- TASK DIRECTIONS
Look through the listing below and report the lines that have the word "page" in them.

- SUPPLIED RECORDS
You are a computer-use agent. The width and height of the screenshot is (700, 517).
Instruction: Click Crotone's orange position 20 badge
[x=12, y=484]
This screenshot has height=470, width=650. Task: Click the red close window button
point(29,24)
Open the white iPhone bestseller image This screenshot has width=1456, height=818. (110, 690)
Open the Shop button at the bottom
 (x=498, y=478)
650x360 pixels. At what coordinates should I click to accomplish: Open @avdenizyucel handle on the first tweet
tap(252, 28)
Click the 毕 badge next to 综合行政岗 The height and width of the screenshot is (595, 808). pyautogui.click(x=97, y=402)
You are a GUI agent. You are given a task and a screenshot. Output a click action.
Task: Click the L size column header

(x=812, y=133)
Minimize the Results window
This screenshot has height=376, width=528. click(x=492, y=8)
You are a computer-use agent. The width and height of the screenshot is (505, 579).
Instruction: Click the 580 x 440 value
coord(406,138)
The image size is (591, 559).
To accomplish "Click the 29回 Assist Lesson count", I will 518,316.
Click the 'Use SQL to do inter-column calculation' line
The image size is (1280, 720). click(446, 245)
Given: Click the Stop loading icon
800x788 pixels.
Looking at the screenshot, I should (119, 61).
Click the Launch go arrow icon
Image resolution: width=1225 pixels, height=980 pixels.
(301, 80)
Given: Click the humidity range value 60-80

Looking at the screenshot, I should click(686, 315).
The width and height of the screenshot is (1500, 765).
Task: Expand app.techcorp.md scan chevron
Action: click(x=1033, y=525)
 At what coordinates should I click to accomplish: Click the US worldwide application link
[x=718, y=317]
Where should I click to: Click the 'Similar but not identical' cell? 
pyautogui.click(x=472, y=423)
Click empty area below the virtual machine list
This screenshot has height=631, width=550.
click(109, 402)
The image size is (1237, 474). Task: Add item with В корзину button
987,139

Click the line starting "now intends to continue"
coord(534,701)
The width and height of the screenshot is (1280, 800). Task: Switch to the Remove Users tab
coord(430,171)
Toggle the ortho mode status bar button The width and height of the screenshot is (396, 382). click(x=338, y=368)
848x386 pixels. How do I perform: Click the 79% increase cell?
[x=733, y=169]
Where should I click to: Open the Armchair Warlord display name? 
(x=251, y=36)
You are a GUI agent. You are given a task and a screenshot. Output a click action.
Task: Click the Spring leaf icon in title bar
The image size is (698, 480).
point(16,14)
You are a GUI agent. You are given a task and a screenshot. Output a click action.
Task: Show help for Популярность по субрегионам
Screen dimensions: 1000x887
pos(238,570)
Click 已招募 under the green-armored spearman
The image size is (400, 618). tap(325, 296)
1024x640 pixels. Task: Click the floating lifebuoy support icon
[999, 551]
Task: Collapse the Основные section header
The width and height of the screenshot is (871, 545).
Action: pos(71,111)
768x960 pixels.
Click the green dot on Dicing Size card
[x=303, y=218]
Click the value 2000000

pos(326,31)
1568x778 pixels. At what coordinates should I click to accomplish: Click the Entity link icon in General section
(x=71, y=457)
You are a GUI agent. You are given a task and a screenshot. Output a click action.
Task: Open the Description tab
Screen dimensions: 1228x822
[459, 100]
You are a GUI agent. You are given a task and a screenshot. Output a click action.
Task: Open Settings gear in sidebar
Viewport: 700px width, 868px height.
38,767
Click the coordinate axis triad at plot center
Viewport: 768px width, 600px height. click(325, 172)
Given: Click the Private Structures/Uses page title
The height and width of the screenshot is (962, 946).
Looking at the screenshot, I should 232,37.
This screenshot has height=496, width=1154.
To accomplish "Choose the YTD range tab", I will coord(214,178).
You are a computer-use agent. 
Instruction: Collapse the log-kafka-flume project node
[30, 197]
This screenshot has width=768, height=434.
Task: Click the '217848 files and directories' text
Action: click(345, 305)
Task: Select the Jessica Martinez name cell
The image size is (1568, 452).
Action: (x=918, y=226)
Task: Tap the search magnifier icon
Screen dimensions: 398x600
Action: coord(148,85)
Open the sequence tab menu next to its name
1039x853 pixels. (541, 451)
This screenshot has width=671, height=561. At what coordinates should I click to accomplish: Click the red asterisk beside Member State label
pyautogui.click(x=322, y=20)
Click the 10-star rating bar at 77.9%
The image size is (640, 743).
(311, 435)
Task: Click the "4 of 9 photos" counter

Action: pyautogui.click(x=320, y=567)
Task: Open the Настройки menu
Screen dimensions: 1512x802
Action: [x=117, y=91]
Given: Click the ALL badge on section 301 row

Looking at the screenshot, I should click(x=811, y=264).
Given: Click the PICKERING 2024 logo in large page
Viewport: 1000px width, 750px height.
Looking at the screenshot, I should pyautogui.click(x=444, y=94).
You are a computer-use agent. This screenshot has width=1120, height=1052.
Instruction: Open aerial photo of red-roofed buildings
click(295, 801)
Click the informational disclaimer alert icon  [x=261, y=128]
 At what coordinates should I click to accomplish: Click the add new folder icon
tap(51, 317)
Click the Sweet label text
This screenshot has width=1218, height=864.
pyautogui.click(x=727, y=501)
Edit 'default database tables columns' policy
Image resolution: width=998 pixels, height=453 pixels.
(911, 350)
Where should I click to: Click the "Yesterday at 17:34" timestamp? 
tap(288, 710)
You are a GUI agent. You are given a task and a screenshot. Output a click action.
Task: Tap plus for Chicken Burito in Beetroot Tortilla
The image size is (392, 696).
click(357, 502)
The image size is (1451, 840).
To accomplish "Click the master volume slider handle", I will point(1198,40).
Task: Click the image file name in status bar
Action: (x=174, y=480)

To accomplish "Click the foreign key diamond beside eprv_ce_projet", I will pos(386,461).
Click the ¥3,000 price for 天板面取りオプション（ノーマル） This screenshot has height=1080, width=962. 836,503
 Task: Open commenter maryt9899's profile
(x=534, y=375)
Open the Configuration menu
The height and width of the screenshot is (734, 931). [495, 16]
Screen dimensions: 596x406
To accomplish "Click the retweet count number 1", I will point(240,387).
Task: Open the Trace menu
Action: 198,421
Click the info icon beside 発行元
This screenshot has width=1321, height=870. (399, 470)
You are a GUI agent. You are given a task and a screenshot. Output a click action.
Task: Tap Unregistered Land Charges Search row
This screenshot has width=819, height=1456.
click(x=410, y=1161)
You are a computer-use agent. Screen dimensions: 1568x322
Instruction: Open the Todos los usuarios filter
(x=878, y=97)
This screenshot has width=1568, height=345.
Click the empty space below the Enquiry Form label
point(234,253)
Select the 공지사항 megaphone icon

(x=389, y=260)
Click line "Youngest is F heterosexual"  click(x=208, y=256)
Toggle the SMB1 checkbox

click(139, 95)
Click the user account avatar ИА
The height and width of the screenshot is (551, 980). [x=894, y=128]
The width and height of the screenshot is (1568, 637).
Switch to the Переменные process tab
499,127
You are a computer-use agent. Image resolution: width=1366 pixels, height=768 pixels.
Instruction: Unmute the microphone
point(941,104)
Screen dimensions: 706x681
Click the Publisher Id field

- RESPONSE TO THE EXERCISE
Given: Click the Private Structures/Uses page title
Given: Click the PICKERING 2024 logo in large page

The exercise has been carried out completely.